» **TASKS AND EXERCISES**
**a.** In the Solar character profile, what element is Solar most skilled with?
**b.** Continue the Solar character profile from where it stops.

Character Requested: Solar

Facts:
1. Solar is far into being 13, he's close to being 14 so already his emotions are starting to heighten because of it. But considering how no one seems to age in Sonic's world, Solar will always remain 13 of course.
2. Since Solar was born as a fire elemental, his preferred element to use is fire and it's the element he is most skilled with. Also side note: His shield symbol and arms are all skin because that's how fire woodland elemental are born, with their arms not having any fur and there symbol being a part of their skin. Other symbols for other elements are usually just markings like stripes and such. However if a woodland elemental who isn't born as a fire elemental learns the fire element then it is just a marking on their fur like the other markings. (lol sorry that be very convoluted but I'm honestly wanting to make the elements my characters are born in affect their appearance.)

» **STUDY MATERIAL**
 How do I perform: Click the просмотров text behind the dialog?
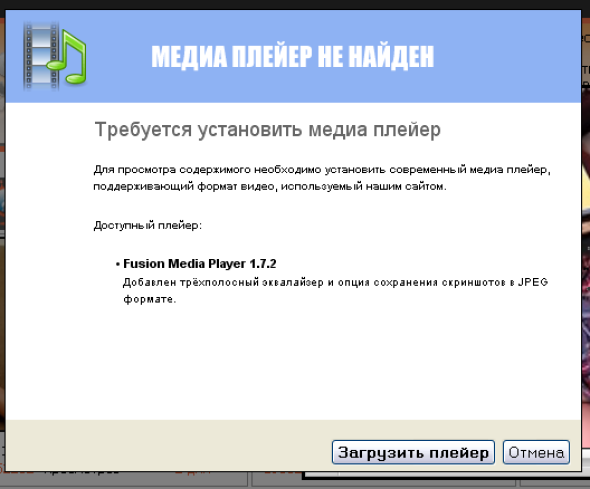(x=82, y=472)
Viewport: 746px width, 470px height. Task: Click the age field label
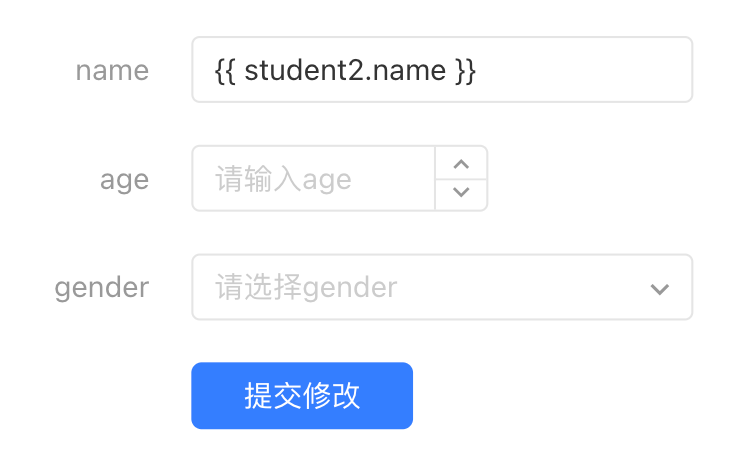tap(124, 180)
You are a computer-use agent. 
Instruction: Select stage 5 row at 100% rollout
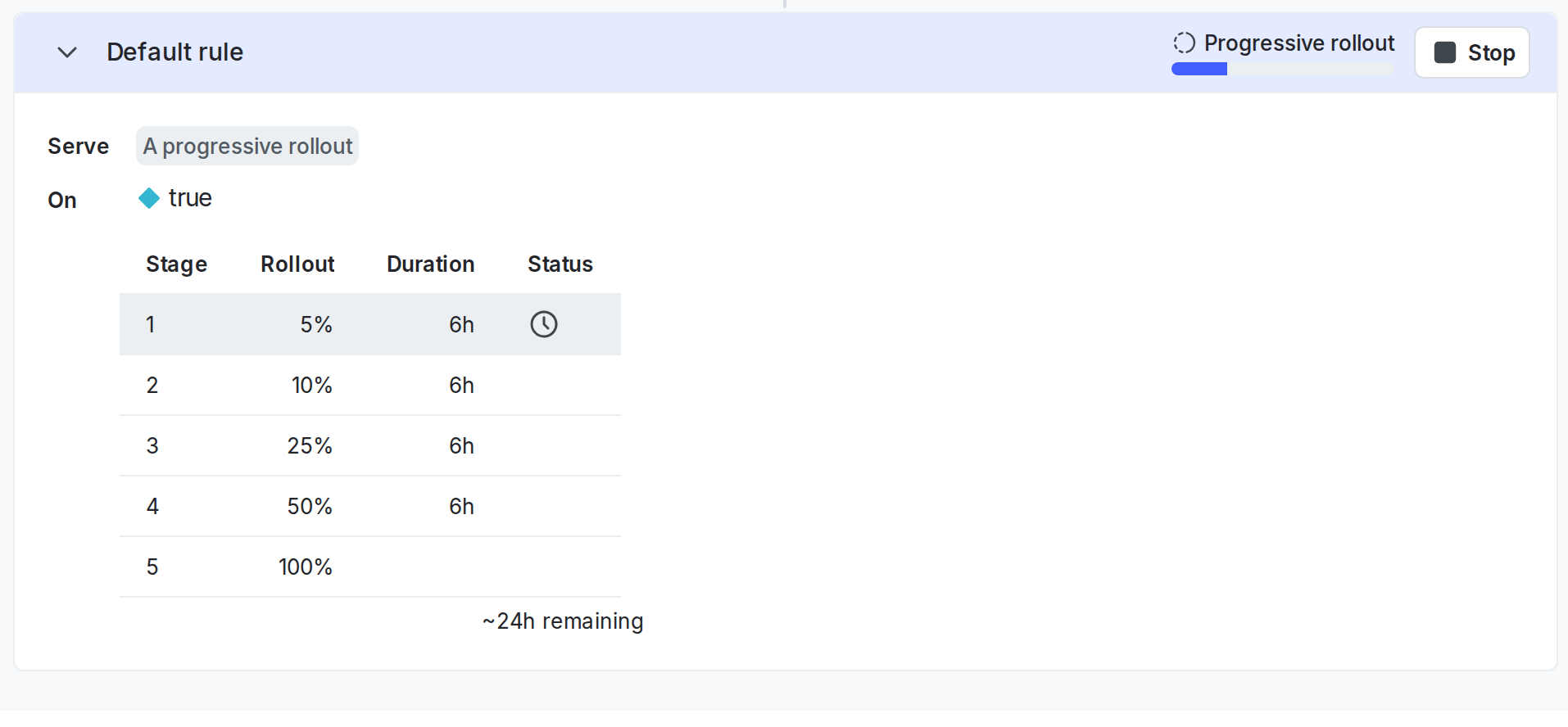click(370, 567)
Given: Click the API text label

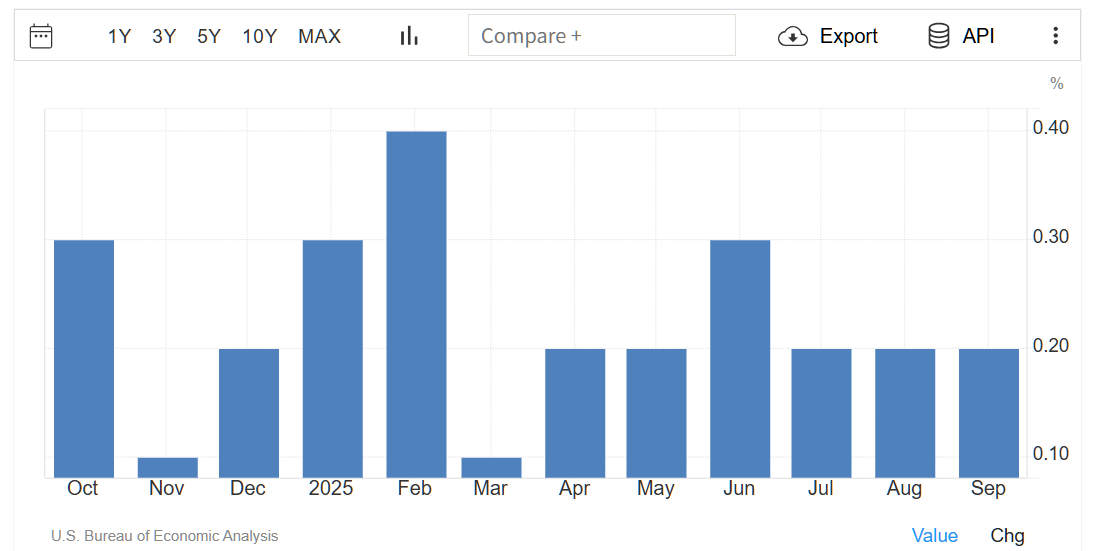Looking at the screenshot, I should click(978, 36).
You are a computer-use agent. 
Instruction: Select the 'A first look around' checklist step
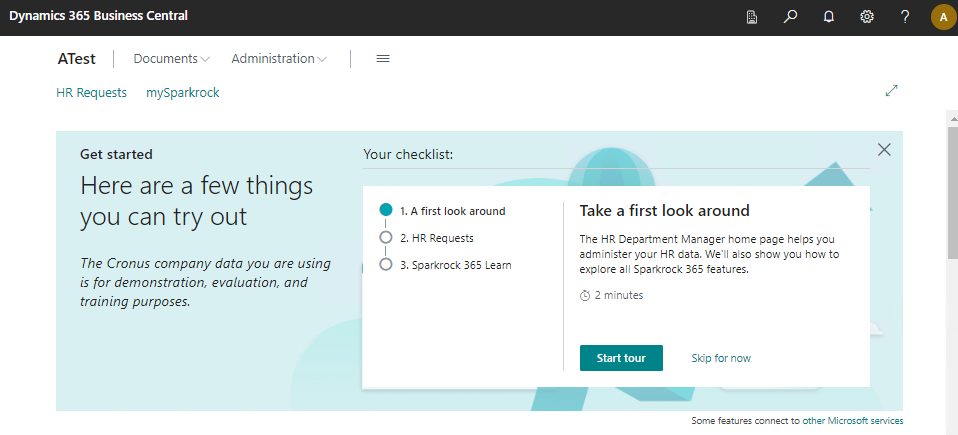(x=452, y=211)
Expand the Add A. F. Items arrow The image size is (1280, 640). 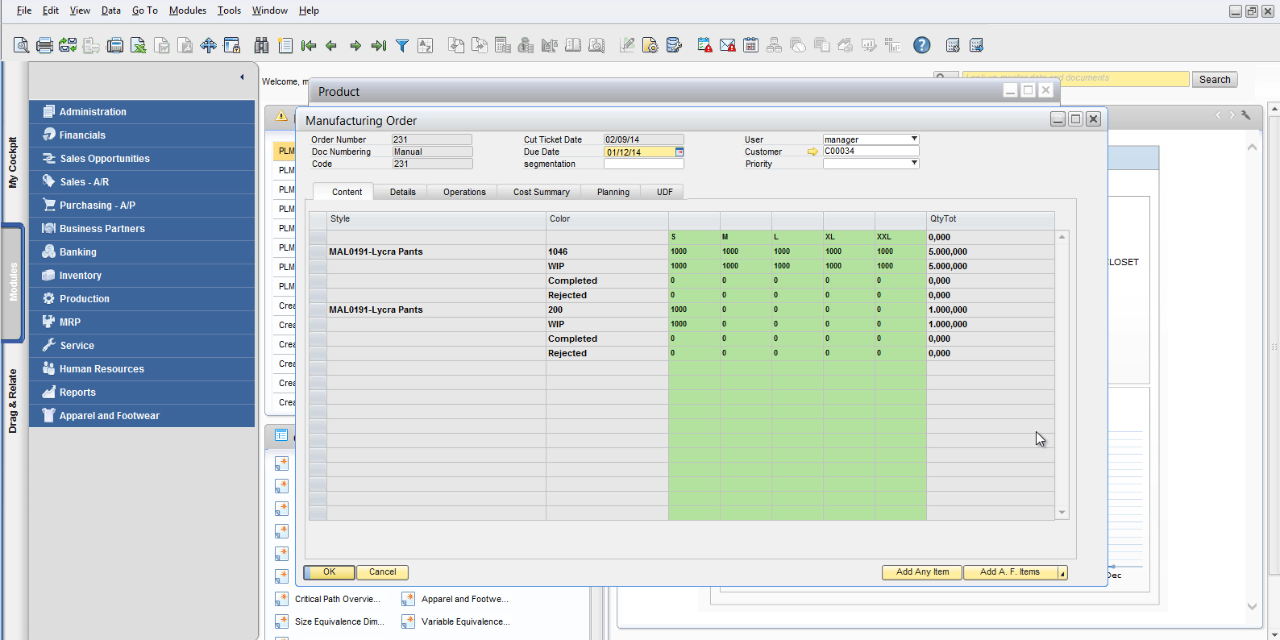1061,573
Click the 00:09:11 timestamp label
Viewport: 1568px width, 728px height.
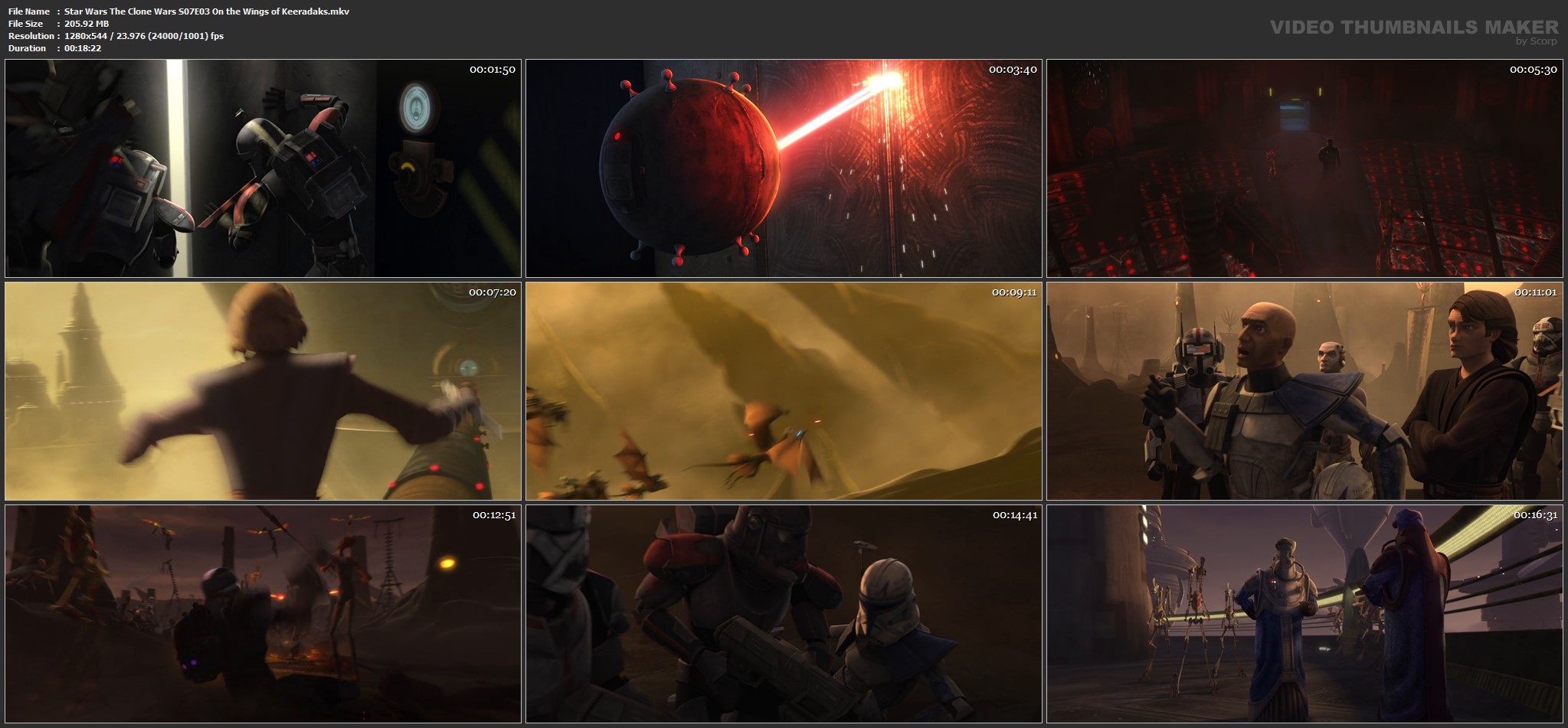click(1014, 292)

» **ANSWERS TO THE TASKS**
**a.** Fire

**b.**
3. Solar still maintains a sort of youthful and child-like curiosity even after what happened to him, with him being far into 13, he still keeps some of his personality and attitude he had when he was 12. Although of course he is still mature for his age.
4. If I gave Solar a theme song it would be this.   [link]      I think it fits best with the grand scheme of his character that I have for him along with the fact I'm thinking of making my characters have instrumental only themes.
5. Even with Solar's young age, he's very experienced with combat and taking physical pain. Reason for this is society on his planet was very different to where Elementals could become warriors if they wanted to at the age of 7. Solar chose to to get in the scene of combat around that age because of being inspired by his brother. However when the unfortunate incident happened to where he became the 2nd legendary elemental at the age of 8, he had no choice but to keep fighting on and going on dangerous journeys.
6. Solar's weakness to Chaos Energy comes from his energy wavelength being very different because of how his planet was, this also means all Elementals are weak to chaos energy and the energy is able to neutralize Elemental energy provided from the elemental crystals.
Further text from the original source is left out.